И только сейчас я вдруг понимаю, насколько он был прав. Не в смысле того, что патриотизм – плохое чувство. Я вдруг понял, что именно он хотел сказать. Не сам патриотизм как составная часть человеческого космоса, а использование патриотизма в своих целях негодяями. Когда уже не остается никаких аргументов в споре, когда единственной защитной цитаделью остаются национальные приоритеты, словно броня защищающие бездарность и подлость от окружающего мира. Патриотизм – это последнее, к чему прибегают негодяи для своей защиты. Вот именно это и хотел сказать классик. Именно так.

Официант принес другое блюдо. На этот раз он поставил его на стол и быстро удалился. Якобсон усмехнулся:

– Вы философ, Дронго.

– Я становлюсь им со временем. Ваш Фонд ведь учреждение достаточно космополитическое, насколько я понял. И сфера его интересов весьма широка – от Бразилии до Индии.

– По-моему, вас больше интересует наш Фонд, чем Ястреб, – осторожно улыбнулся Якобсон.

– Верно. Я обязан понять, почему он хочет убить именно композитора Осинского. Именно того человека, которого опекает ваш Фонд. Может, дело в вашем Фонде, а не в самом музыканте.

Якобсон, потянувшийся за бокалом вина, замер. Метнул быстрый взгляд на своего собеседника.

– Что вы хотите этим сказать?

– Я должен несколько больше узнать о вашем Фонде. Иначе просто не смогу взять на себя ответственность за должную охрану мистера Осинского.

Якобсон осторожно выпил вина. Совсем немного, чуть-чуть. Медленно поставил бокал на стол.

– Вы действительно считаете, что это необходимо?

– Если вы чуть повернете голову, – тихо произнес Дронго, – вы сумеете заметить за тем столиком двух мужчин. Они пьют пиво. По-моему, мы им явно не нравимся. Они идут за нами от самой гостиницы. Вам нравится такая опека?

Якобсон покачал головой.

– Я думал, вы не заметите. Это сотрудники нашего Фонда, они обеспечивают мою личную безопасность.

– Если так будет продолжаться, – засмеялся Дронго, – я останусь без работы. У вас слишком много телохранителей.

Глава 8

Он помнил этот день все годы, проведенные в тюрьме. По ночам ему снился Дронго, появившийся в окне стоявшего напротив дома, – улыбающийся, уверенный в себе. И все время Дронго смеялся ему в лицо, когда он поднимал свою винтовку. Каждый раз он не успевал сделать выстрел. Каждый раз кто-то мешал, и каждый раз его враг смеялся ему в лицо.
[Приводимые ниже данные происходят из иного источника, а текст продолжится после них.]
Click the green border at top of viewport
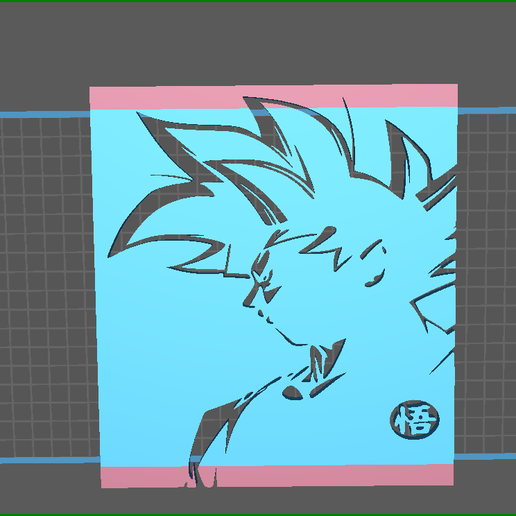pos(258,1)
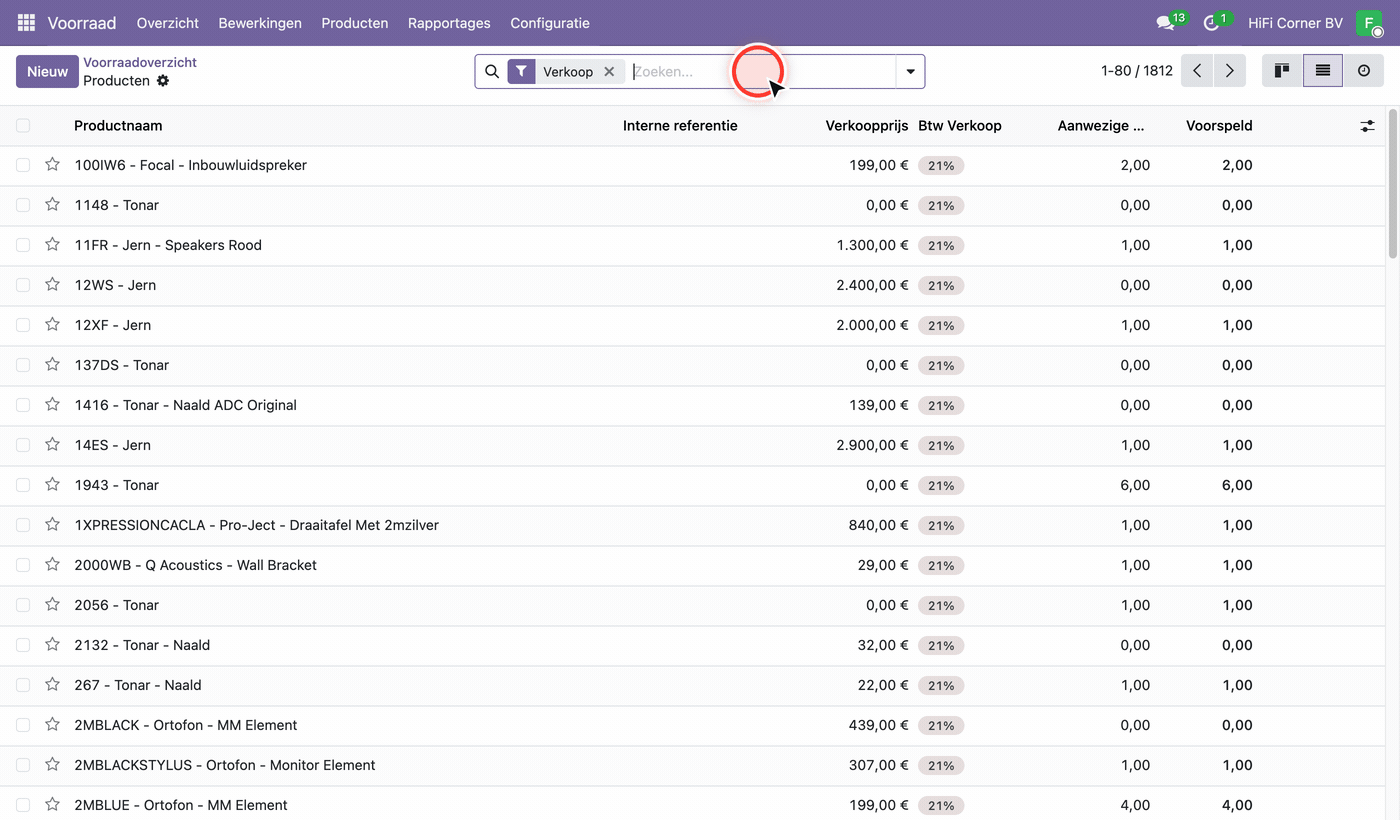Open the HiFi Corner BV company switcher
The width and height of the screenshot is (1400, 820).
pyautogui.click(x=1295, y=23)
Шварцман помнил это гадкое ощущение бессилия и проигрыша, когда он прицелился в Дронго и почувствовал дуло пистолета между лопатками. Дронго удалось его провести. Обмануть, как щенка, подставить под наблюдение своих сотрудников. Дронго долго изображал из себя приманку, и, пока Ястреб шел по его следу, вокруг него самого уже плелась искусная сеть. Когда же Шварцман хотел нанести удар, его опередили. Они просто арестовали и сдали его бразильским властям. И он получил свой тюремный срок.